Pues eso, dos parias. Bueno, uno más que otro, pero ustedes me entienden. ¿Saben eso de los trenecitos y los bloques agrupados que tanto vemos en el Tour últimamente? Pues olvídenlo. Una cosa de tú a tú, que es más noble. Bueno, menos por lo de las perfidias, y los ataques que, hoy, irían seguidos de un video en instagram, lo siento, me he equivocado, no volverá a pasar...


En meta Pedro gana su tercera etapa en el Tour, primera fuera de los Pirineos. Parece que ya no es solo animador de cordilleras, sino aspirante a algo más. Roche, por su parte, arrebata el amarillo a Jean-François Bernard, que entra jurando en francés. Merde. Enculé. Putain. Salaudes. Nique ta mere! Connard. Esas cosas.
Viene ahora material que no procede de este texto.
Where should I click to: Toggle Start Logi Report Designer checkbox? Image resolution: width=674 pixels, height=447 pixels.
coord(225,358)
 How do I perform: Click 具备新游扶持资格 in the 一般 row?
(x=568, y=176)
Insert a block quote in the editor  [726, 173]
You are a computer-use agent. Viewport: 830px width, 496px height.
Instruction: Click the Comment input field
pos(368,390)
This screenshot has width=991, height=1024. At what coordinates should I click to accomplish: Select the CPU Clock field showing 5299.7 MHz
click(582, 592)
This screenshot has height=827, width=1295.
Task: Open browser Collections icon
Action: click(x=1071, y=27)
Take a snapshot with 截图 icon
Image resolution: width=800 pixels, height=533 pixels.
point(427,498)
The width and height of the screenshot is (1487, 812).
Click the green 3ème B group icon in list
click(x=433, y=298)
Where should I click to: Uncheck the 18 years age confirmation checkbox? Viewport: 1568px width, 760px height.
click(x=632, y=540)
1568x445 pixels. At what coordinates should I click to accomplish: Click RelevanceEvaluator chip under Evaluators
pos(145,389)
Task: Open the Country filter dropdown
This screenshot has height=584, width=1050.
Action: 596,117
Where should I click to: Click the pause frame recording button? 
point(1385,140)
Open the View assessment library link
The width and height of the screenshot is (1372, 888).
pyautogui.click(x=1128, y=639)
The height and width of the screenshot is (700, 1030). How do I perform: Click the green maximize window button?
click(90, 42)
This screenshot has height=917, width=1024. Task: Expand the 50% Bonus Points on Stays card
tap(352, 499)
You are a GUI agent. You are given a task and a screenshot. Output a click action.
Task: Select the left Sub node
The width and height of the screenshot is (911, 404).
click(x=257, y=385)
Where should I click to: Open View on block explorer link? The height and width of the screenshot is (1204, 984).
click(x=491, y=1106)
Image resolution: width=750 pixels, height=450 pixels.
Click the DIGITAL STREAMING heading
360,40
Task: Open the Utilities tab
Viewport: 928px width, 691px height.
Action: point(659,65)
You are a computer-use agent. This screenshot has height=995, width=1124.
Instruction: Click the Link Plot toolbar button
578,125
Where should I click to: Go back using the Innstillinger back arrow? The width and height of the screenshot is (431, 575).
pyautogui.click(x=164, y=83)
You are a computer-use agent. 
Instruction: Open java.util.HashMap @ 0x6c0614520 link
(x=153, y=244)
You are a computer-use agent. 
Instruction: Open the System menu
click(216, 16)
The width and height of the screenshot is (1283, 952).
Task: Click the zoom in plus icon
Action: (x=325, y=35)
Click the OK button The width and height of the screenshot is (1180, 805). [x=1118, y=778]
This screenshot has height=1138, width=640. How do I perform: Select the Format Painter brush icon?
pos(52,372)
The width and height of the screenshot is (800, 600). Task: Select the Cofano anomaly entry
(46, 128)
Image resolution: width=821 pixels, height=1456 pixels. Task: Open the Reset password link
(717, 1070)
Ya ven, en el idioma de Molière todo suena más fino.

En fin, que desde Villard de Lans aun quedaba mucho Tour, porque aquel año la carrera se fue casi al mes de duración. Menos lloros, que cobráis de sobra. Quedaba, por ejemplo, que Perico cogiese al liderato en Alpe d´Huez, día de calor extremo en el que Roche suda como una mula arando tierra. Quedaba La Plagne, con el segoviano atacando desde Segovia y el irlandés desvanecido en meta, oxígeno, ambulancia, sonrisilla de picaruelo en el rostro. O eso cuentan. La Joux Plane, que tiene una bajada malísima. Y Dijon. Crono. Exhibición de Bernard (en qué estaría yo pensando, joder, menuda bocaza la mía), Roche otra vez de amarillo. Doblete. Antes que él solo lo hicieron medianías como Coppi, Anquetil, Merckx o Hinault. Seamos serios, el nombre canta bastante en la lista pero... nada que reprochar en ninguna de las dos carreras. Y falta el Mundial. Digo yo que llegará muerto, pero vaya usted a saber, el tío está que le sale todo...



Hubo más Villard-de-Lans, claro, porque el sitio es tan ochentero como las BH. O los yonquis robándote cinco duros, que aquella década no tiene mucho que ver con Stranger Things, amiguitos. Al menos no aquí, vaya. En el 88 vuelve a ganar Perico (Perico y el perico también son omnipresentes esos años) . Cronoescalada y el Tour sentenciado en la etapa trece. Aquel día fue segundo Bernard (qué cabeza, macho, qué cabeza la mía) y tercero Rooks, mejorando 132 puestos respecto al año anterior. Vaya salto, ¿eh? En el 89 Fignon dejó muerto el Tour de Francia después de un ataque de lejos, portando el amarillo. Cincuenta segundos metía a Lemond en la general, que deben ser más que suficientes antes del epílogo parisino, creo yo. Por mucho manillar y casco y gafas y ziritione que saque el americano. En fin. Ah, tercero fue Rooks, que ya era un ogro declarado en Grandes Vueltas. Y, por terminar, en el noventa hubo otra cronoescalada. Para Breukink, que parece va a comerse el mundo. Segundo Delgado, tercero un tipo grandote llamado Miguel Indurain. El día antes hizo un esfuerzo supremo para poner en jaque la carrera (solo que la carrera no se dejó) y de cara a esa contrarreloj sus directores le dijeron que saliese relajado, a recuperar. Ya ven, si se descuida gana. Menuda fiera. Yo creo que el 91 es su año.

Veremos...

P.D. Para la elaboración de este artículo no se ha maltratado a ningún ciclista ochentero. Todo aquel que lo lea y quiera comparar con la etapa del Tour 2020 que acabó en Villard-de-Lans lo hará bajo su estricta responsabilidad.